From water royalties, reopening the Napier-Gisborne line, to revitalising Hawke's Bay economy - New Zealand First leader Winston Peters covered the big issues on a quick stop in Hawke's Bay yesterday.
Over 150 people gathered at Hastings Baptist Church to hear the Northland MP share his vision on the country's future, and poke jibes at the policies of his political opponents at a Hastings & Districts Grey Power Association meeting.
Roaring into town in his personalised tour bus, Mr Peters arrived at the church to thunderous applause from the Grey Power crowd, joined by his party's Tukituki candidate, Joe Kairau, and MP Clayton Mitchell.
Mr Peters, and his bus, had last been in Hawke's Bay as part of his tour around the country.
"We took that bus tour to remind the people of this country who live in the regions that whilst they may have a tin ear in Wellington and be deaf, one party hears you, and understands what is going on, or not going on, in the regions of this country."
This set the tone for the hour-long meeting, during which the MP spoke about how his party's policies would benefit those in the provinces - touching on everything from housing, immigration, to revitalising regional economies.
A major talking point was water: "I never thought we would be in an election campaign, say 10, 20 years ago, where water would be the No 1 issue for a lot of people, but it is" he said. "And its a pretty big issue down here in the Hawke's Bay."
He touched on the "pressing issues" for the region - the Ruataniwha Water Storage Scheme and the Water Conservation Order for two rivers.
Hawke's Bay voters needed to know how the two major parties were going to address water issues, he said, but criticised both their policies.
As well as floating ideas for balancing the environment with primary production, he urged the crowd to be "very concerned" about Labour's water tax which - although partly similar to the policy he touted during his bus tour seven weeks ago - would hurt Hawke's Bay's primary industries.
Both Labour and National's policies would "mean a stiff charge for everybody who needs water in this country now, unless that is stopped".
NZ First's "royalties for the regions" policy would see any royalties paid out of Hawke's Bay return here.
More could come Hawke's Bay's way with his proposal to return some money spent by tourists back to the region's where it was spent.
Only a small amount of time was devoted to the issues directly affecting the majority of his audience - although he did pledge three free doctors' visits, and one free eye test a year, and that the new super gold card would be out in the next fortnight.
Before leaving for the next stop on the campaign trail Mr Peters shook hands, and took selfies with attendees, such as 19-year-old Josh.

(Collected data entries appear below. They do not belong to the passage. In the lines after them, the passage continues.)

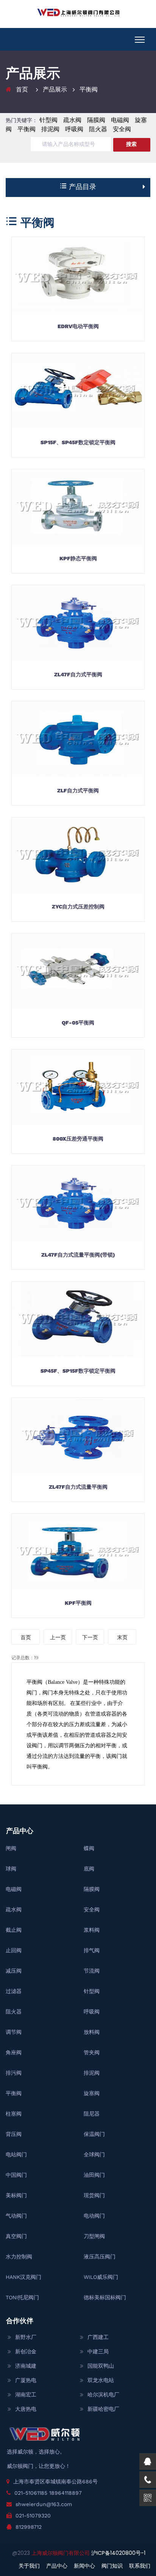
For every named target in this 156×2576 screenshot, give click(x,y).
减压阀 (14, 1971)
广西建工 (98, 2337)
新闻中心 (84, 2566)
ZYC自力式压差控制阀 (78, 907)
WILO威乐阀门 (101, 2277)
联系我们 (139, 2566)
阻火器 (98, 129)
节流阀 (92, 1971)
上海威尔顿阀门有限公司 (61, 2553)
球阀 (11, 1869)
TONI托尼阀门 (22, 2297)
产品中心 (56, 2566)
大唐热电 (25, 2409)
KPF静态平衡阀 (78, 558)
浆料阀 (92, 1930)
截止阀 (14, 1930)
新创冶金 (25, 2351)
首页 (22, 89)
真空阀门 (16, 2236)
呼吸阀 (74, 129)
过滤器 (14, 1991)
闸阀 (11, 1848)
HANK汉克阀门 (23, 2277)
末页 (122, 1637)
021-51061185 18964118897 (48, 2493)
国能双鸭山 (100, 2366)
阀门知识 (112, 2566)
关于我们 (29, 2566)
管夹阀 (92, 2052)
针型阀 (48, 120)
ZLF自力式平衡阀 (78, 790)
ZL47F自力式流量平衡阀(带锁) (78, 1255)
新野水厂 (25, 2337)
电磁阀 (120, 120)
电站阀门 (16, 2154)
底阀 (89, 1869)
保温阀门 (94, 2134)
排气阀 (92, 1950)
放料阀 (92, 2032)
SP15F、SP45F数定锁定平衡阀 (78, 442)
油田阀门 (94, 2175)
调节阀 (14, 2032)
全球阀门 (94, 2154)
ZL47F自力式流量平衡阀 (78, 1487)
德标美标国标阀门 (105, 2297)
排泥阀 (50, 129)
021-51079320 (33, 2515)
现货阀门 (94, 2195)
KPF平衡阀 (78, 1603)
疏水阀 (72, 120)
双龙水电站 (100, 2380)
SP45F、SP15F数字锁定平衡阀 (78, 1371)
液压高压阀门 (99, 2257)
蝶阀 (89, 1848)
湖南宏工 (25, 2395)
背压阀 (14, 2134)
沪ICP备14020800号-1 (118, 2553)
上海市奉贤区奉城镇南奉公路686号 (55, 2481)
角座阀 (14, 2052)
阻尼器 (92, 2114)
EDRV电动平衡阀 (78, 326)
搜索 (131, 144)
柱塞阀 (14, 2114)
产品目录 (81, 187)
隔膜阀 (96, 120)
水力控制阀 (19, 2257)
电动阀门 (94, 2216)
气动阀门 (16, 2216)
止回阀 (14, 1950)
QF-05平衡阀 (78, 1023)
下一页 (90, 1637)
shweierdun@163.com (44, 2504)
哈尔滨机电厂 (103, 2395)
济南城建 (25, 2366)
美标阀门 (16, 2195)
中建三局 (98, 2351)
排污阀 (14, 2073)
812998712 (29, 2527)
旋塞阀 (92, 2093)
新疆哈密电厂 (103, 2409)
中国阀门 (16, 2175)
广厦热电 (25, 2380)
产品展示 (55, 89)
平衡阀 (89, 89)
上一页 (58, 1637)
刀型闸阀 (94, 2236)
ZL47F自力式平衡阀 (78, 674)
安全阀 (122, 129)
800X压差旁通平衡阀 (78, 1139)
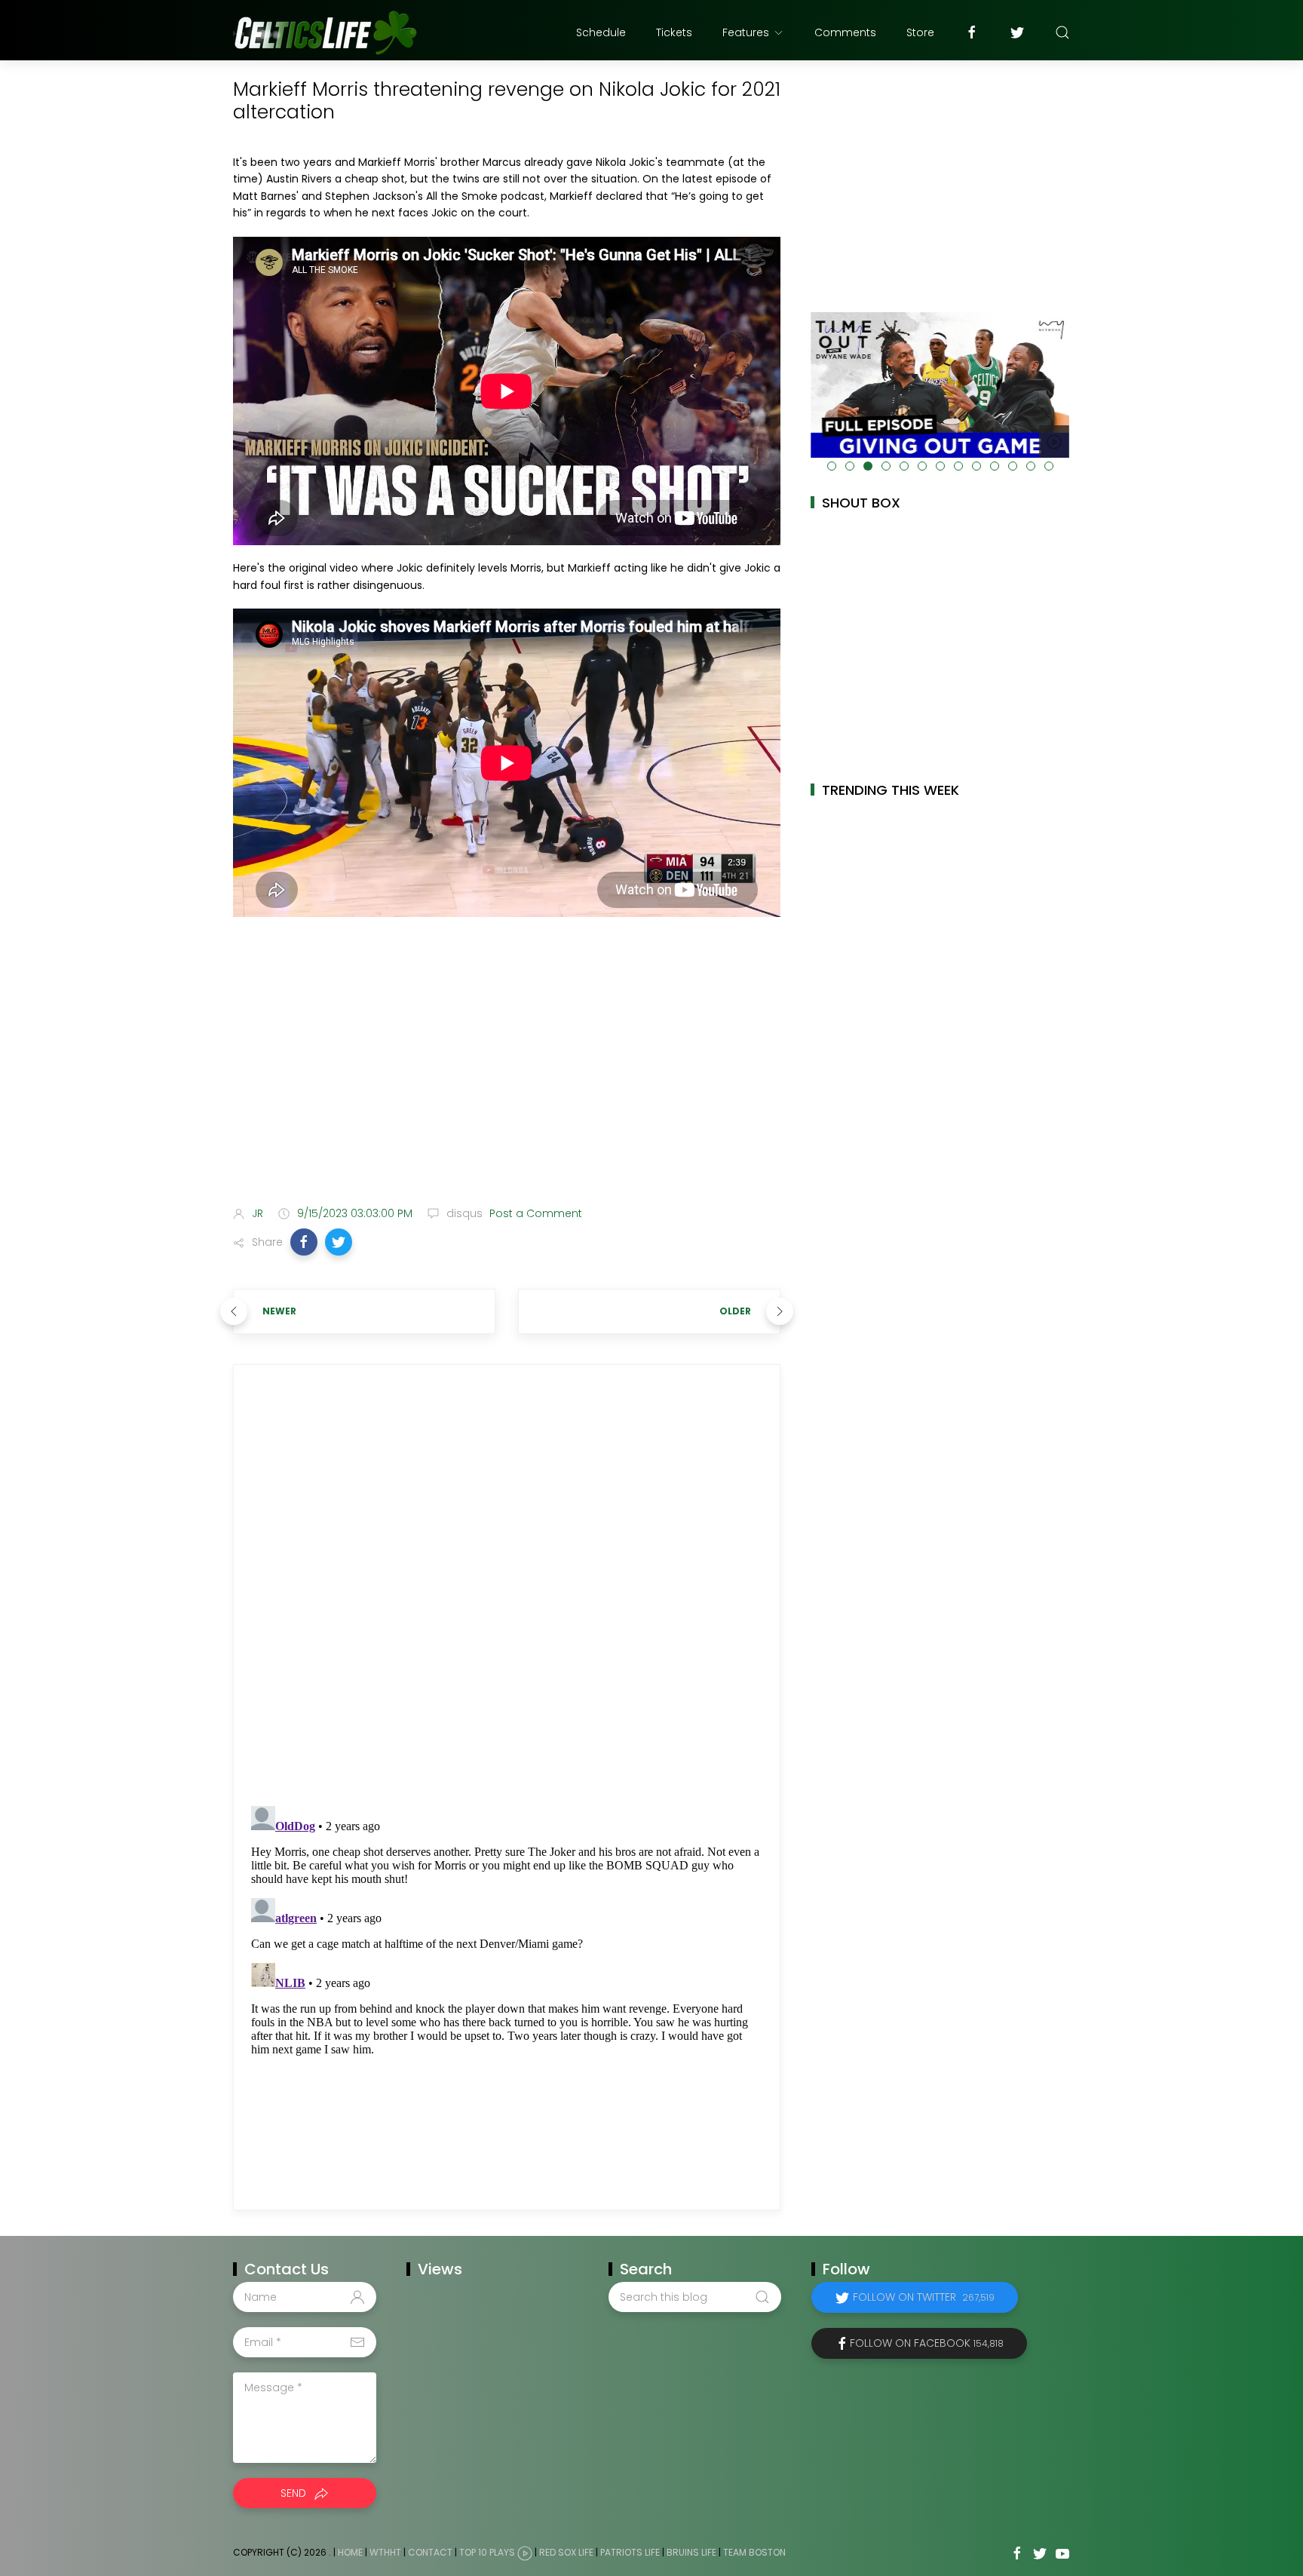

He and his mother, Jane, who did not want their last names used, said they liked Mr Peters as he addressed the issues rather than becoming involved in political games.
Barbara Tamati, a NZ first supporter for about three years, had come to listen to Mr Peters and support her son-in-law, Tukituki candidate Joe Kairau.
Before the meeting she said she hoped to hear from Mr Peters "that things are going to get better, that's the main thing".